Mutation analysis of the SHFM1 gene in breast/ovarian cancer families

ArticleinJournal of Cancer Research and Clinical Oncology 139(3) · February 2013with16 Reads
Impact Factor: 3.08 · DOI: 10.1007/s00432-013-1385-5 · Source: PubMed


    About 5-10 % of breast cancer is due to inherited disease predisposition. Currently known susceptibility genes such as BRCA1 and BRCA2 explain less than 25 % of familial aggregation of breast cancer, which suggests the involvement of additional genetic susceptibility. The SHFM1 [split hand/foot malformation (ectrodactyly) type 1] gene plays an important role in the regulation of gene transcription and cell proliferation and may be involved in the maintenance of genomic integrity. It is a potential candidate for being involved in heritable cancer susceptibility due to its biological function. The SHFM1 protein binds in mammalian cells to the longest conserved region of the BRCA2 protein and is required for BRCA2 stability and function, making a critical contribution to the BRCA2 function in mediating homologous recombination. Therefore, variants in the SHFM1 gene could affect the BRCA2 functionality and be associated with the familial breast/ovarian carcinogenesis.
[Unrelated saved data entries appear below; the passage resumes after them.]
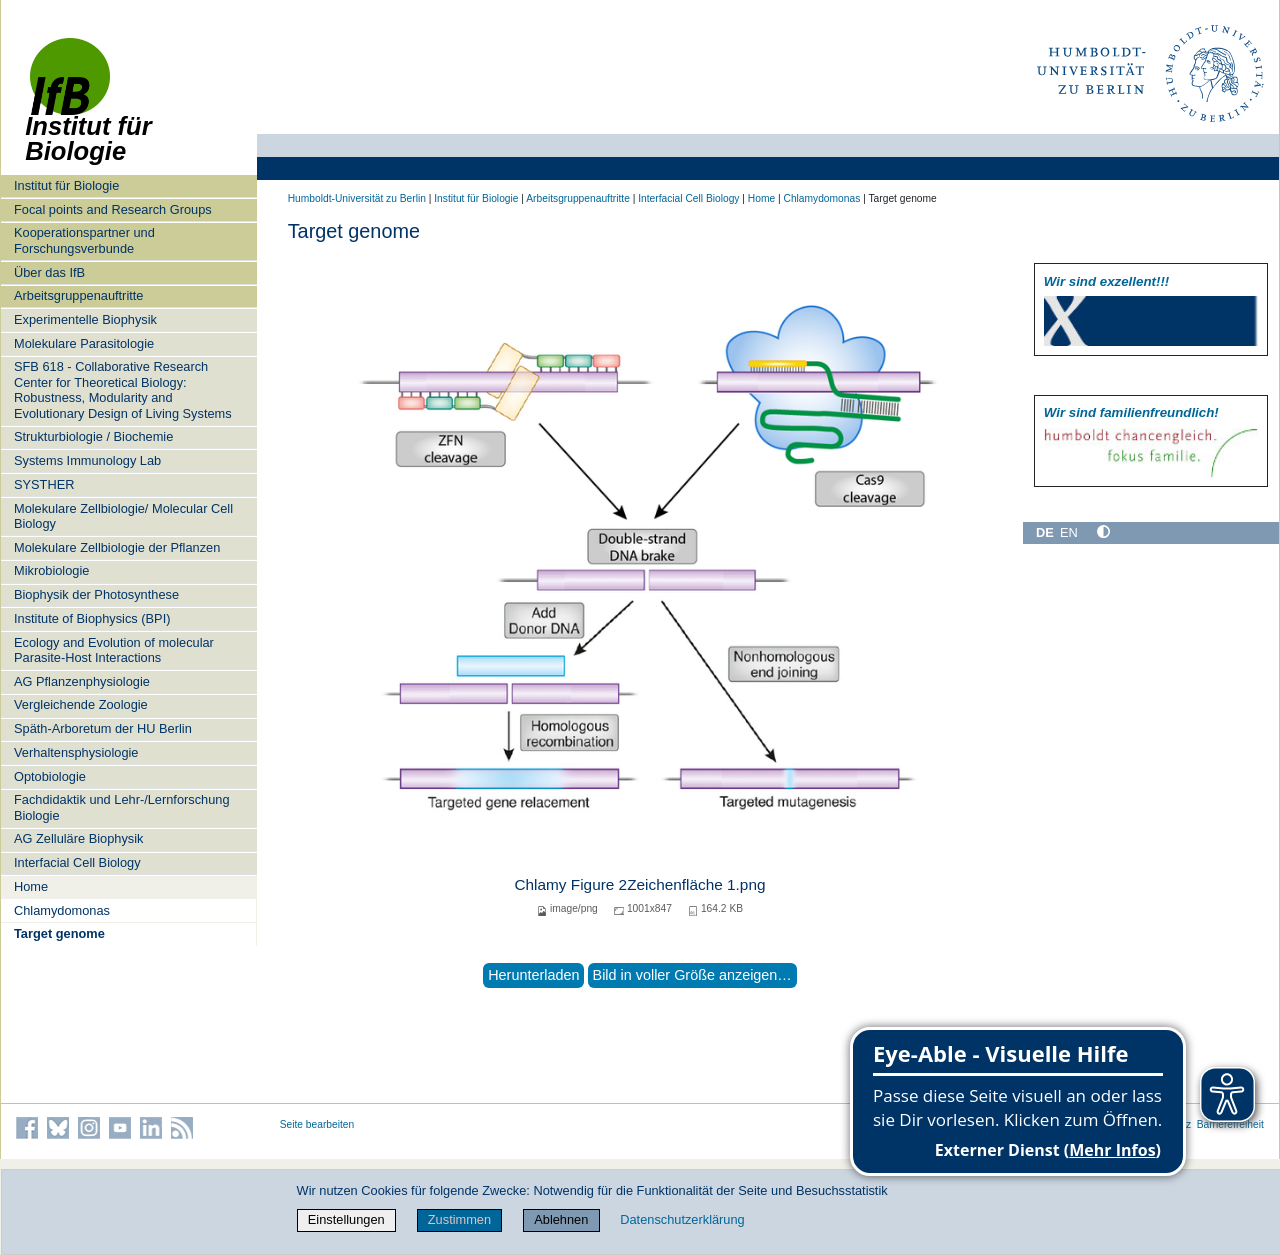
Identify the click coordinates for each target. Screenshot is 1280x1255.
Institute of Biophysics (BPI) (92, 618)
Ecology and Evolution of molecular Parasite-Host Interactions (114, 650)
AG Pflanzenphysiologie (82, 681)
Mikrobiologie (51, 570)
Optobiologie (50, 776)
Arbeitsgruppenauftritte (78, 295)
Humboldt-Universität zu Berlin (357, 198)
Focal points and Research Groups (113, 209)
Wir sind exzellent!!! (1106, 281)
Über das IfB (49, 272)
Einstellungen (346, 1219)
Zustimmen (459, 1219)
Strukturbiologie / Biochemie (93, 436)
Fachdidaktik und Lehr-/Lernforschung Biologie (122, 807)
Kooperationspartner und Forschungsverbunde (84, 240)
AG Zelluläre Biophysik (78, 838)
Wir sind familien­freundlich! (1131, 412)
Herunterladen (533, 975)
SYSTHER (44, 484)
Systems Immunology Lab (87, 460)
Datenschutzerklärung (682, 1219)
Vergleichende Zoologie (81, 704)
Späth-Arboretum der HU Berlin (103, 728)
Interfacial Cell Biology (77, 862)
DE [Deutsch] (1045, 532)
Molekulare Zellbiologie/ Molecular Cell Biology (123, 516)
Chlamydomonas (62, 910)
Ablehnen (561, 1219)
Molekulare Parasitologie (84, 343)
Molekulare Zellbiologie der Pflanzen (117, 547)
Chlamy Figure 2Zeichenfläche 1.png (639, 884)
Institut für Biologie (66, 185)
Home (31, 886)
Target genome (59, 933)
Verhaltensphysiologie (76, 752)
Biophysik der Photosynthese (96, 594)
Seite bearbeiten (317, 1124)
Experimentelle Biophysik (85, 319)
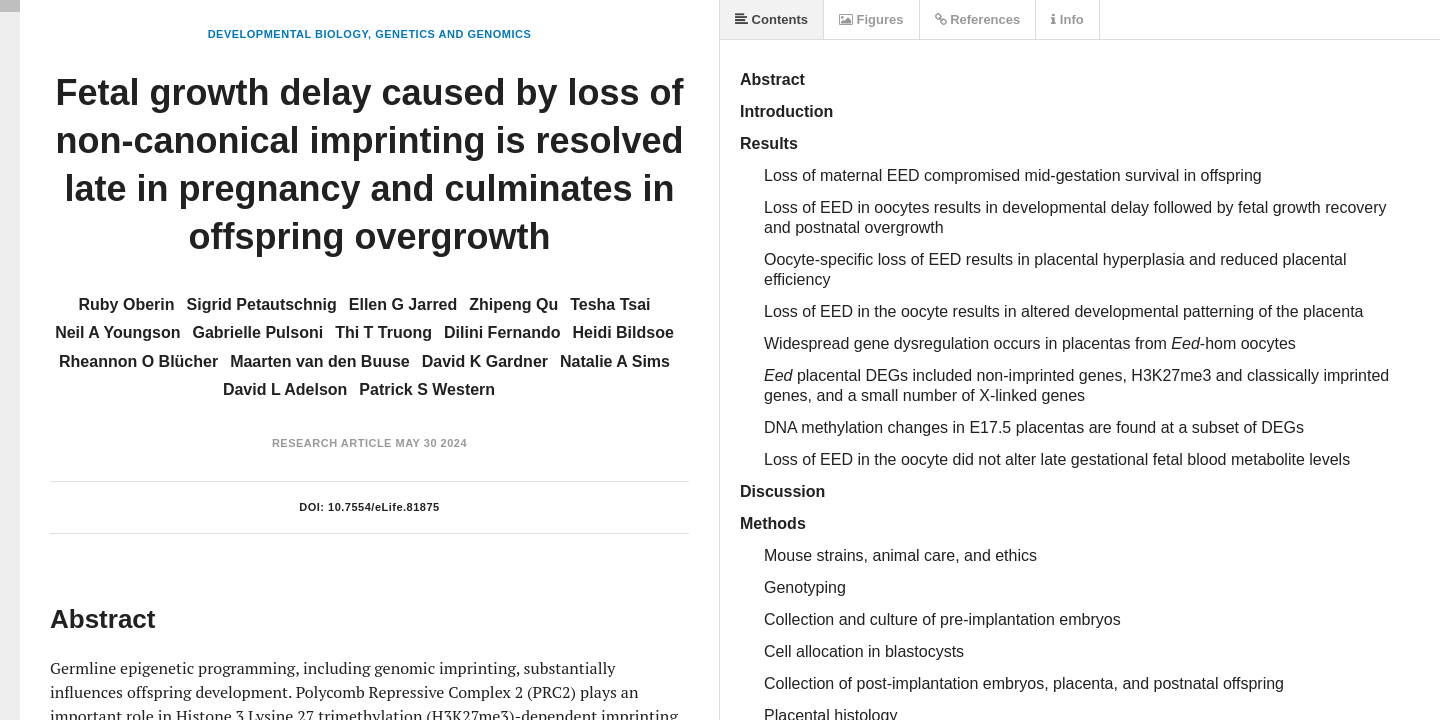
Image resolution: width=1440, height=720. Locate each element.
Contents (771, 19)
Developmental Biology (288, 34)
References (978, 19)
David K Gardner (485, 361)
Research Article (332, 443)
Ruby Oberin (127, 304)
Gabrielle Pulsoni (257, 332)
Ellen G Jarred (403, 304)
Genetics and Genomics (453, 34)
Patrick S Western (427, 389)
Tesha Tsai (610, 304)
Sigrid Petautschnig (262, 304)
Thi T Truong (383, 332)
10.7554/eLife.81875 (384, 507)
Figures (871, 19)
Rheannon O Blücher (138, 361)
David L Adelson (285, 389)
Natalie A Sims (615, 361)
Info (1067, 19)
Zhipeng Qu (513, 304)
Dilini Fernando (502, 332)
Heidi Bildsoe (623, 332)
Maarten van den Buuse (320, 361)
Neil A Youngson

    We have screened the entire coding region and splice junctions of SHFM1 in affected index cases from 369 Spanish breast/ovarian cancer families for germ line defects, using direct sequencing.

    Mutation analysis revealed seven different sequence changes. Based on the in silico analyses of these sequence alterations, as well as their occurrence in cases and controls, none of them, however, were predicted to be pathogenic or associated with cancer susceptibility.

    To our knowledge, this is the most comprehensive study reporting the mutation screening of the SHFM1 gene in familial breast/ovarian cancer cases. No evidence for the association with breast/ovarian cancer was observed.